Capitalism and traditionalism: the importance of definition

It would be foolish to suggest that the drive to acquisition is not part of the human state of nature, but it is equally foolish to suppose that every man is engaged in a drive to acquire as much as possible (such is the nature of the rational, methodical capitalist). Nor should we regard every drive to profit as "capitalism" - the Merchant Adventurers of the Middle Ages had a conception of profit, but they were not engaged in rational, capitalistic enterprise. The attitude of the swashbuckling opportunist that laughs at all ethical limitations in the drive to booty is not the same as that of the rational capitalist. Speculators who invest opportunely in war, state monopoly and political ends do so in a necessarily irrational manner, and the conception of constantly renewed profit does not exist. Capitalism is the rational organization of labour attuned to a particular market, seeking renewed profit from this market. This thrifty bourgeois attitude shall be examined in detail below, but first we must compare capitalism to the society's and environment's it developed in, and take a brief look at the interplay between it and the "traditional" attitude.

____________

| Tasks |
[1] Answer each question from the passage on capitalism and traditionalism.
(a) Which group of the Middle Ages had a conception of profit without engaging in rational, capitalistic enterprise?
(b) How does the passage define capitalism?
(c) In what manner, according to the passage, do speculators who invest in war, state monopoly and political ends act?
[2] Write the next part of the passage on capitalism and traditionalism, picking up right after its final sentence.
The listing that follows the text is not needed for any of this work.

| Stored data |
____________

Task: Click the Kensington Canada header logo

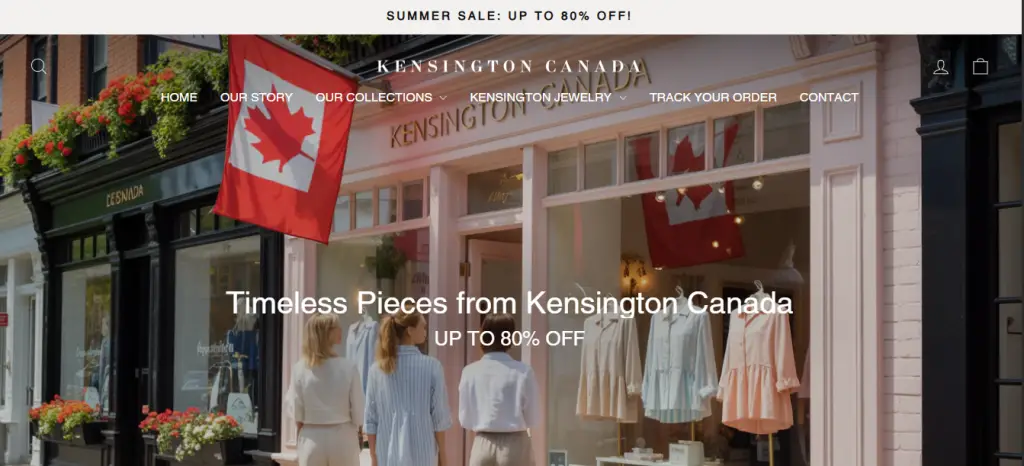Action: pyautogui.click(x=510, y=67)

____________

| Answers for the exercise |
[1]
(a) The Merchant Adventurers of the Middle Ages.
(b) As the rational organization of labor attuned to a particular market, seeking renewed profit from this market.
(c) In a necessarily irrational manner, without the conception of constantly renewed profit.

[2]
Weber regards as "traditionalism" the attitude of the worker who does not view his labour as an end in itself, but rather the means to the end of satisfying his traditional needs. This attitude was demonstrated to Weber by the complaints of capitalists who offered piece-rates to their workers. A piece rate is an agreement whereby a worker's wages increase by increment with the amount of work he accomplishes. For instance, a factory worker might be offered one pound for every widget he produces. Say that by exerting himself fully he may produce ten widgets a week, and so is accustomed to an income of ten pounds per week. In an effort to increase the factory's output to meet a large order, the capitalist ups the piece rate to two pounds per widget. Anyone viewing their labour as an end in itself would doubtlessly keep their exertion at the same level as before, and those driven by avarice for the largest earning might increase it further - but the attitude of "traditionalism" would drive a worker to reduce his output to five widgets, hence maintaining the wage he is accustomed to. The drive of such a worker is to satisfy his traditional needs with the maximum amount of comfort. Such a labour force is not conducive to capitalist development.

An ethos of capitalism

Weber quotes Benjamin Franklin as "undeniably" expressing the "spirit of capitalism". He quotes from two of Franklin's works - Necessary Hints to Those That would Be Rich and Advice to a Young Tradesman. Weber says that these words sum up the attitude of the capitalist ethos - that the increase of one's capital is an end in itself, and in fact a duty one owes to it. Franklin implores the young tradesman to take no rest, to not neglect his duty by letting his capital sit idle. As an ethos, this is quite detached from any enjoyment of life, or any pleasure-seeking with the fruits of one's earnings. It seems in fact highly irrational - why would a gentleman wish to spend his life in pursuit of profit, and not dispose of it for his own pleasure? This was not some mere crude avarice or greed (auri sacra fames) which was distinct to the rest of society, as the romanticists of today claim. It was an ethical maxim, a duty. And from whence came this duty?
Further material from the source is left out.